Added documentation on TopicData

x-tabdeveloping · x-tabdeveloping · commit ae349c811dad · 2025-02-17T16:27:46.000+01:00
diff --git a/docs/model_definition_and_training.md b/docs/model_definition_and_training.md
@@ -182,22 +182,64 @@ See a detailed guide [here](../namers.md).
 ## Training and Inference
 
 ### Model Training
-
-All models in Turftopic have a `fit()` method, that takes a textual corpus in the form of an iterable of strings.
-
-Beware that the iterable has to be reusable, as models have to do multiple passes over the corpus.
+All models in Turftopic follow a scikit-learn API for fitting topic models.
+Every model in the library can be trained by passing a set of documents (a _corpus_) to the model.
+This has to be an `Iterable` type object, that has to be reusable as models will typically do multiple passes on the corpus.
 
 ```python
 corpus: list[str] = ["this is a a document", "this is yet another document", ...]
-
-model.fit(corpus)
 ```
+!!! quote "Fit your topic model"
+    === "`fit(raw_documents, embeddings=None)`"
+
+        `fit()` simply fits the topic model and returns the same model object fitted.

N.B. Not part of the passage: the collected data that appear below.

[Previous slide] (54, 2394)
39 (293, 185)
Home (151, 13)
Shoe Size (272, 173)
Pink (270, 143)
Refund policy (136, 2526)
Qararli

+        You can optionally pass a set of precomputed embeddings for the documents.
+
+        ```python
+        model.fit(corpus)
+        # or
+        model.fit(corpus, embeddings=embeddings)
+        ```
+
+    === "`fit_transform(raw_documents, embeddings=None)`"
+
+        `fit_transform()` not only trains the model but also returns topic-proportions in all documents in the corpus.
+        ```python
+        document_topic_matrix = model.fit_transform(corpus)
+        # or 
+        document_topic_matrix = model.fit_transform(corpus, embeddings=embeddings)
+        print(document_topic_matrix.shape)
+        # prints (n_documents, n_topics)
+        ```
+    === "`prepare_topic_data(corpus, embeddings=None)`"
+        
+        `prepare_topic_data()` not only fits the model (only if not already fitted), but also saves other aspects of topic inference, which makes it easier to then use this object for pretty printing and visualizing your models (see [Model Interpretation](model_interpretation.md))
+
+        ```python
+        topic_data = model.prepare_topic_data(corpus)
+        # print to see what attributes you can access.
+        print(topic_data)
+        ```
+        ```
+        TopicData
+        ├── corpus (1000)
+        ├── vocab (1746,)
+        ├── document_term_matrix (1000, 1746)
+        ├── topic_term_matrix (10, 1746)
+        ├── document_topic_matrix (1000, 10)
+        ├── document_representation (1000, 384)
+        ├── transform
+        ├── topic_names (10)
+        ├── has_negative_side
+        └── hierarchy
+        ```
+        See [Using TopicData](topic_data.md) for more detail.
+
 
 ### Precomputing Embeddings
 
 In order to cut down on costs/computational load when fitting multiple models in a row, you might want to encode the documents before fitting a model.
 Encoding the corpus is the heaviest part of the process and you can spare yourself a lot of time by only doing it once.
-
 Some models have to encode the vocabulary as well, this cannot be done before inference, as the models learn the vocabulary itself from the corpus.
 
 The `fit()` method of all models takes and `embeddings` argument, that allows you to pass a precooked embedding matrix along to fitting.
diff --git a/docs/model_interpretation.md b/docs/model_interpretation.md
@@ -11,7 +11,7 @@ topic_data = model.prepare_topic_data(corpus)
 
 ## Topic Tables
 
-The easiest way you can investigate topics in your fitted model is to use the built-in pretty printing utilities, that you can call on every fitted model or `TopicData` object.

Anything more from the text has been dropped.